DIRECTIONS FOR THIS TASK: Among the records below, find the lines that contain "click" and copy each of them.

————

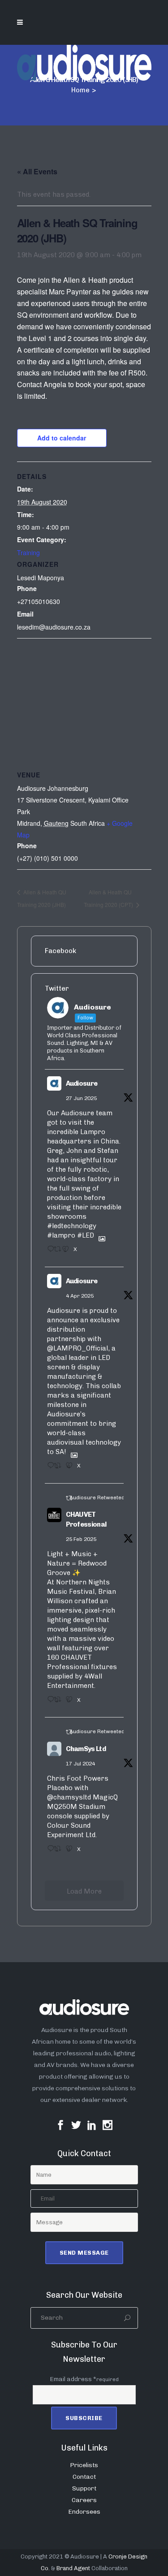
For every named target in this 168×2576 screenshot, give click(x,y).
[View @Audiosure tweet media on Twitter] (98, 1235)
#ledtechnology (71, 1226)
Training (28, 552)
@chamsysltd (69, 1797)
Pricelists (84, 2465)
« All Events (37, 171)
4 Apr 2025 (80, 1296)
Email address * (84, 2379)
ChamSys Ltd (86, 1749)
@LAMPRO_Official (77, 1348)
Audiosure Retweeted (97, 1497)
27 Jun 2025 (81, 1098)
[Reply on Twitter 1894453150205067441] (48, 1702)
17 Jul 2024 (80, 1763)
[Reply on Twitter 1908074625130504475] (48, 1468)
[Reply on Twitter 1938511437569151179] (48, 1252)
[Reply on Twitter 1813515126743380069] (48, 1851)
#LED (85, 1235)
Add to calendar (61, 437)
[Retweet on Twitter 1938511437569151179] (56, 1252)
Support (84, 2488)
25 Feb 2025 (81, 1539)
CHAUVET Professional (86, 1519)
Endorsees (84, 2512)
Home (80, 90)
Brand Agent (73, 2568)
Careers (84, 2500)
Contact (84, 2477)
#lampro (61, 1235)
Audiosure (82, 1083)
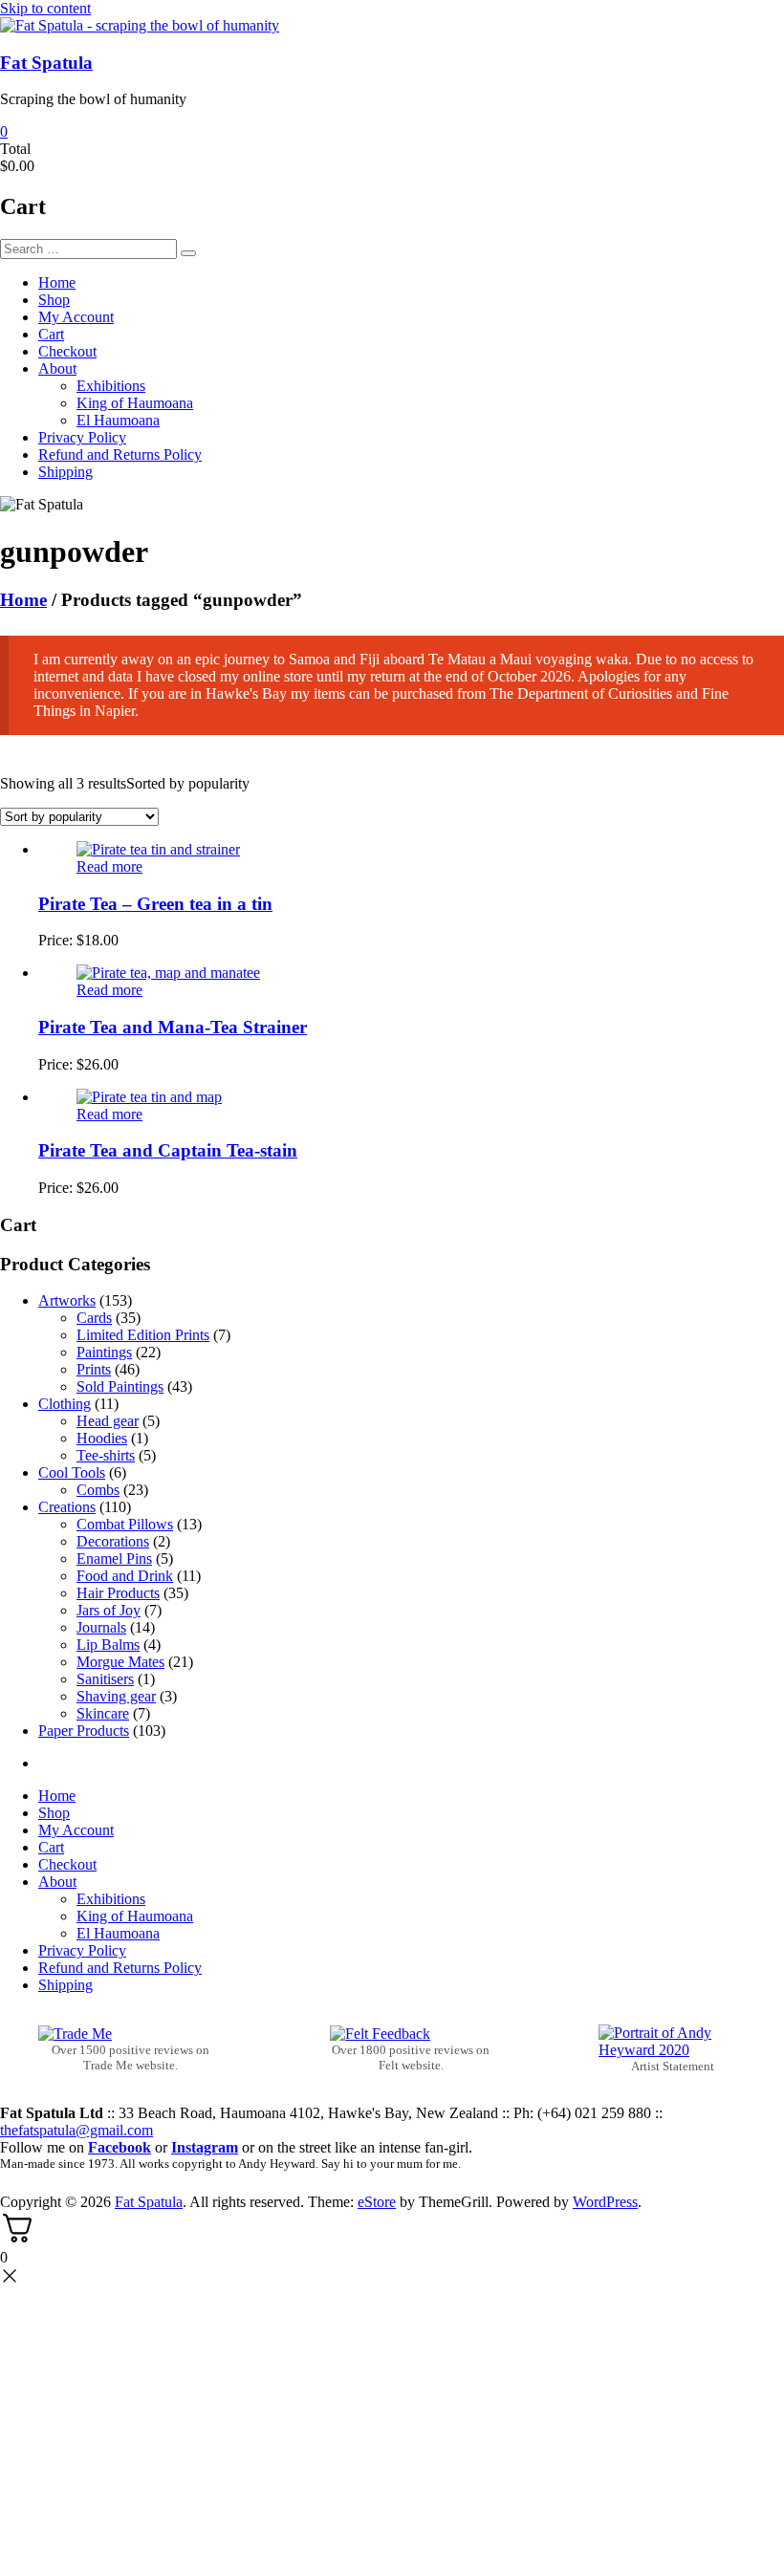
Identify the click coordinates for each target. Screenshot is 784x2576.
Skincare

————

OUTPUT OF THE TASK:
For every named target in this 168×2576 screenshot, give click(x,y).
Identify the click coordinates for each target. Screenshot is 784x2576.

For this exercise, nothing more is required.